WORK TASK »
When you reach the line with "You are a computer-use agent. The", transcribe it and each line after it through the last one below, exactly. Pictures stay out.

Stored data entries:
######

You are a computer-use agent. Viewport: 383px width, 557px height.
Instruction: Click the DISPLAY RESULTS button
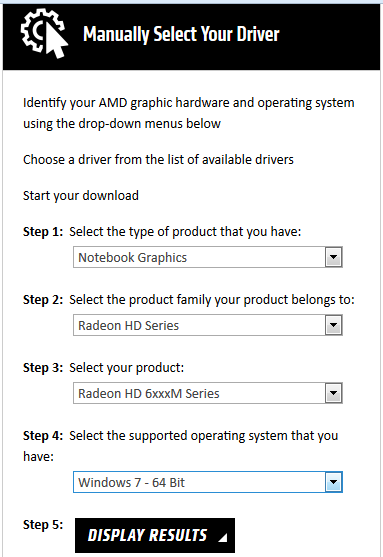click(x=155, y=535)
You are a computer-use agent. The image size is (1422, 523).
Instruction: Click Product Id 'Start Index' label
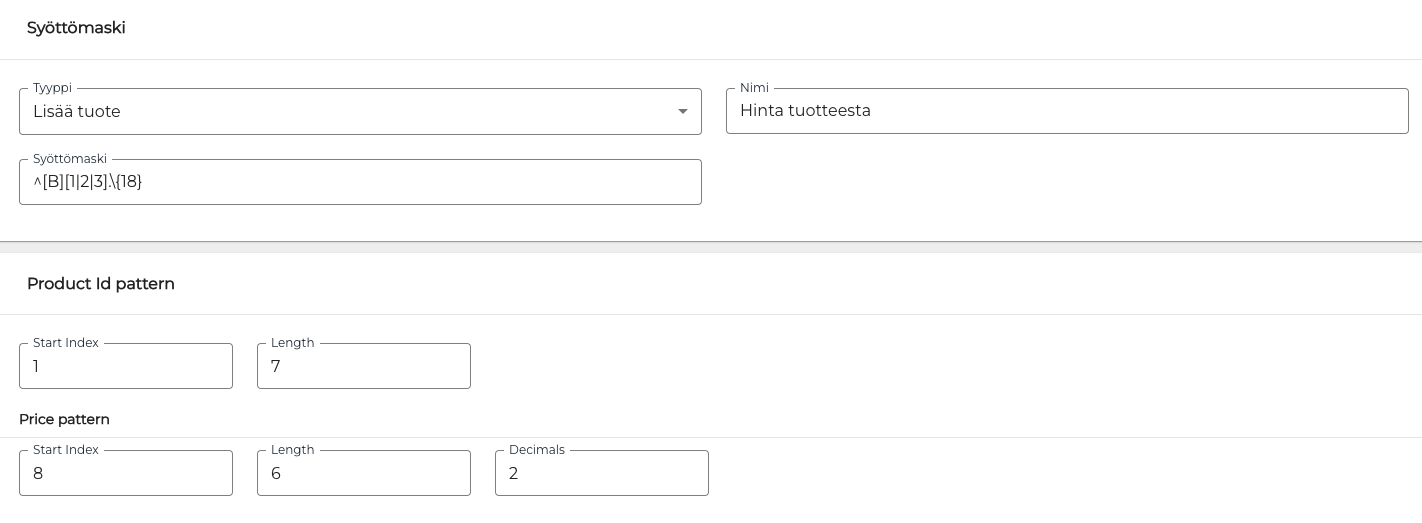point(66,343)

######

REPLY »
You are a computer-use agent. The image size is (1422, 523).
Instruction: Click Product Id 'Start Index' label
point(66,343)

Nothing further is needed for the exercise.